O Dia da Mamografia, celebrado em 05 de fevereiro, adquiriu um novo significado em 2025, após uma polêmica em torno da Consulta Pública 144 da Agência Nacional de Saúde Suplementar (ANS). Realizada entre 10 de dezembro de 2024 e 24 de janeiro de 2025, a consulta teve como objetivo reunir contribuições para o Manual de Boas Práticas em Atenção Oncológica. 

A proposta é que a mamografia seja realizada a cada dois anos para mulheres de 50 a 69 anos, seguindo as recomendações do Instituto Nacional do Câncer (INCA). O principal ponto de discussão é que a frequência proposta é diferente da recomendação atual da ANS, que é de mamografia anual para mulheres de 40 a 69 anos. 

Durante um evento com especialistas, Mauricio Nunes, diretor de Desenvolvimento Setorial da ANS, esclareceu que a proposta busca incentivar um rastreamento organizado, com a convocação ativa de mulheres na faixa etária de 50 a 69 anos. Segundo ele, essa recomendação segue protocolos nacionais e internacionais embasados em evidências científicas. 
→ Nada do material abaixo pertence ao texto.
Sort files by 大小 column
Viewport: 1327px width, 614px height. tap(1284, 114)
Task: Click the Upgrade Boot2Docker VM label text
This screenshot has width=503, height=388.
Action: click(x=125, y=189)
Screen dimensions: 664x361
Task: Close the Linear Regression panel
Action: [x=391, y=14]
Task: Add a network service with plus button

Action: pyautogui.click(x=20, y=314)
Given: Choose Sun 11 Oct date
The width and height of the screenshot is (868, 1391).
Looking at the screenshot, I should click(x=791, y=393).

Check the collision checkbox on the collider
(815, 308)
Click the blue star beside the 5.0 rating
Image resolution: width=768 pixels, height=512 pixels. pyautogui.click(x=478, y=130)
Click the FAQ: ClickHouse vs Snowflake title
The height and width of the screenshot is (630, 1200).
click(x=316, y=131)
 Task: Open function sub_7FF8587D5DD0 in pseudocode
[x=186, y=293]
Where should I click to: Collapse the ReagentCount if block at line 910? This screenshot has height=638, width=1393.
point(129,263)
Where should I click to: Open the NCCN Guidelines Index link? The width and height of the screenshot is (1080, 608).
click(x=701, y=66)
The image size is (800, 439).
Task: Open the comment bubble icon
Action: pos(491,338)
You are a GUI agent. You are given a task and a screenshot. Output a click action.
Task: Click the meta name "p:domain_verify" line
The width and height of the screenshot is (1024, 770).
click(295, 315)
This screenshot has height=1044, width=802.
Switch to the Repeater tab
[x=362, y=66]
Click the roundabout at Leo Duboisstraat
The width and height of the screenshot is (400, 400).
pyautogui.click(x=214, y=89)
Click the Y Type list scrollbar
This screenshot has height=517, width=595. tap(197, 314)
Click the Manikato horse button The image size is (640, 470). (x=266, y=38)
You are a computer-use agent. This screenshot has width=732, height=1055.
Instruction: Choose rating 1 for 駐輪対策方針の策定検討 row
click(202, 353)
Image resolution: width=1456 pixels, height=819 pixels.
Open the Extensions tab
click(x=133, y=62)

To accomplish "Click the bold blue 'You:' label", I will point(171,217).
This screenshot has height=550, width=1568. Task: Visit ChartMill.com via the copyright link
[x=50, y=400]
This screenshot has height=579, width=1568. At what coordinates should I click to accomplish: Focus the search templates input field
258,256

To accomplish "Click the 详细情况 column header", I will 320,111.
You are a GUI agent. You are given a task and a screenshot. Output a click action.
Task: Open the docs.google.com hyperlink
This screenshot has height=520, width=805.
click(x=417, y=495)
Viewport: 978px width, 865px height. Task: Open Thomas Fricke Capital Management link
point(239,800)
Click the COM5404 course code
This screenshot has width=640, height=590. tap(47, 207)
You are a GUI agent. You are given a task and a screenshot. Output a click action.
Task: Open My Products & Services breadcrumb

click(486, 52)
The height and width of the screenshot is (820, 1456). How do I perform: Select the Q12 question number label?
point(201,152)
No entanto, representantes de entidades médicas contestaram a abordagem e sugeriram a inclusão de mulheres entre 40 e 49 anos no programa de certificação, desde que haja sustentação científica para essa ampliação. Diante da repercussão, a ANS concedeu um prazo adicional de 30 dias para que as instituições apresentem novos estudos e dados técnicos que justifiquem a mudança.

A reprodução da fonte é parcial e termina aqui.